§ YOUR TASK
Rewrite all of the data below as a numbered list, leaving out any blank lines.

§ EXTRACTED ENTRIES

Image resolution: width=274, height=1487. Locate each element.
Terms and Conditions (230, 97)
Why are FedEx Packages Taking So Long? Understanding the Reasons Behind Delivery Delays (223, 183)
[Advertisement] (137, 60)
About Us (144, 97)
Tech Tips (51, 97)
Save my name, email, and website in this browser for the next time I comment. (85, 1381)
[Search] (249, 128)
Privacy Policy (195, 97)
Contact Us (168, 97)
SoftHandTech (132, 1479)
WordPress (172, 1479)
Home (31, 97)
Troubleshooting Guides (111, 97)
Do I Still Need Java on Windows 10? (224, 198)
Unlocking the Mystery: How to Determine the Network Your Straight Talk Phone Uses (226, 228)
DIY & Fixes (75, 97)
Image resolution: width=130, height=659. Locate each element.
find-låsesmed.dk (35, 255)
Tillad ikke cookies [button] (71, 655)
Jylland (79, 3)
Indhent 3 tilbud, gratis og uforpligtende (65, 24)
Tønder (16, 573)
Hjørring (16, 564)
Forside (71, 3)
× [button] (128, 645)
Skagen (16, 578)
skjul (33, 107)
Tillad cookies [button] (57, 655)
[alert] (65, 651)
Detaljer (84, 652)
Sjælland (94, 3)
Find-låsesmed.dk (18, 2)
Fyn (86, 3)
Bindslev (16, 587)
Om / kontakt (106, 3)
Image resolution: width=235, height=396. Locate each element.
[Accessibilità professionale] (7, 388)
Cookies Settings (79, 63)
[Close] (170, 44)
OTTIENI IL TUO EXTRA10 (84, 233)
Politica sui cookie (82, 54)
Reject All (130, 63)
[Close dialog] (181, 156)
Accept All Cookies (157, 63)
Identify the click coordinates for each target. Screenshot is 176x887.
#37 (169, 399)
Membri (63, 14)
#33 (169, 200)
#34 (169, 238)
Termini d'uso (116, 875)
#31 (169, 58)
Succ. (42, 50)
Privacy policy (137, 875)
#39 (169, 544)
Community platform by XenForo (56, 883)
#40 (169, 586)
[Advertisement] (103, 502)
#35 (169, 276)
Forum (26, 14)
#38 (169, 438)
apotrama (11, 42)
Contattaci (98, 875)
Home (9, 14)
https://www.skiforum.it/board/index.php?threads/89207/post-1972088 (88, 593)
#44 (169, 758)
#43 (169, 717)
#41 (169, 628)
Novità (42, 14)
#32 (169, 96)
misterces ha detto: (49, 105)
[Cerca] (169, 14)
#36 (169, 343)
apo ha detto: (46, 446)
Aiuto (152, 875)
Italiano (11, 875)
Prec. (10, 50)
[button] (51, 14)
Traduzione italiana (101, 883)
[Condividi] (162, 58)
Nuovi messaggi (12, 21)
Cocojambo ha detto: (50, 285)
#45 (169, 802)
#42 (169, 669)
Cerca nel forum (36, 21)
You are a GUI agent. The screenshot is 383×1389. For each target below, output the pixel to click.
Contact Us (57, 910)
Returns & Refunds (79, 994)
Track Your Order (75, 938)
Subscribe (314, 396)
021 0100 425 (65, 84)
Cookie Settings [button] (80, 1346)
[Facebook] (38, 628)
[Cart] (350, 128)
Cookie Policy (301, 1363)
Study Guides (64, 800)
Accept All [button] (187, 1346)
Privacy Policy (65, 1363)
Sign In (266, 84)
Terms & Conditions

§ SOLUTION BELOW
1. Image resolution: width=274, height=1487. Locate each element.
2. Terms and Conditions (230, 97)
3. Why are FedEx Packages Taking So Long? Understanding the Reasons Behind Delivery Delays (223, 183)
4. [Advertisement] (137, 60)
5. About Us (144, 97)
6. Tech Tips (51, 97)
7. Save my name, email, and website in this browser for the next time I comment. (85, 1381)
8. [Search] (249, 128)
9. Privacy Policy (195, 97)
10. Contact Us (168, 97)
11. SoftHandTech (132, 1479)
12. WordPress (172, 1479)
13. Home (31, 97)
14. Troubleshooting Guides (111, 97)
15. Do I Still Need Java on Windows 10? (224, 198)
16. Unlocking the Mystery: How to Determine the Network Your Straight Talk Phone Uses (226, 228)
17. DIY & Fixes (75, 97)
18. Image resolution: width=130, height=659. Locate each element.
19. find-låsesmed.dk (35, 255)
20. Tillad ikke cookies [button] (71, 655)
21. Jylland (79, 3)
22. Indhent 3 tilbud, gratis og uforpligtende (65, 24)
23. Tønder (16, 573)
24. Hjørring (16, 564)
25. Forside (71, 3)
26. × [button] (128, 645)
27. Skagen (16, 578)
28. skjul (33, 107)
29. Tillad cookies [button] (57, 655)
30. [alert] (65, 651)
31. Detaljer (84, 652)
32. Sjælland (94, 3)
33. Find-låsesmed.dk (18, 2)
34. Fyn (86, 3)
35. Bindslev (16, 587)
36. Om / kontakt (106, 3)
37. Image resolution: width=235, height=396. Locate each element.
38. [Accessibilità professionale] (7, 388)
39. Cookies Settings (79, 63)
40. [Close] (170, 44)
41. OTTIENI IL TUO EXTRA10 (84, 233)
42. Politica sui cookie (82, 54)
43. Reject All (130, 63)
44. [Close dialog] (181, 156)
45. Accept All Cookies (157, 63)
46. Identify the click coordinates for each target. Screenshot is 176x887.
47. #37 (169, 399)
48. Membri (63, 14)
49. #33 (169, 200)
50. #34 (169, 238)
51. Termini d'uso (116, 875)
52. #31 (169, 58)
53. Succ. (42, 50)
54. Privacy policy (137, 875)
55. #39 (169, 544)
56. Community platform by XenForo (56, 883)
57. #40 (169, 586)
58. [Advertisement] (103, 502)
59. #35 (169, 276)
60. Forum (26, 14)
61. #38 (169, 438)
62. apotrama (11, 42)
63. Contattaci (98, 875)
64. Home (9, 14)
65. https://www.skiforum.it/board/index.php?threads/89207/post-1972088 (88, 593)
66. #44 (169, 758)
67. #43 (169, 717)
68. #41 (169, 628)
69. Novità (42, 14)
70. #32 (169, 96)
71. misterces ha detto: (49, 105)
72. [Cerca] (169, 14)
73. #36 (169, 343)
74. apo ha detto: (46, 446)
75. Aiuto (152, 875)
76. Italiano (11, 875)
77. Prec. (10, 50)
78. [button] (51, 14)
79. Traduzione italiana (101, 883)
80. [Condividi] (162, 58)
81. Nuovi messaggi (12, 21)
82. Cocojambo ha detto: (50, 285)
83. #45 (169, 802)
84. #42 (169, 669)
85. Cerca nel forum (36, 21)
86. You are a GUI agent. The screenshot is 383×1389. For each target below, output the pixel to click.
87. Contact Us (57, 910)
88. Returns & Refunds (79, 994)
89. Track Your Order (75, 938)
90. Subscribe (314, 396)
91. 021 0100 425 (65, 84)
92. Cookie Settings [button] (80, 1346)
93. [Facebook] (38, 628)
94. [Cart] (350, 128)
95. Cookie Policy (301, 1363)
96. Study Guides (64, 800)
97. Accept All [button] (187, 1346)
98. Privacy Policy (65, 1363)
99. Sign In (266, 84)
100. Terms & Conditions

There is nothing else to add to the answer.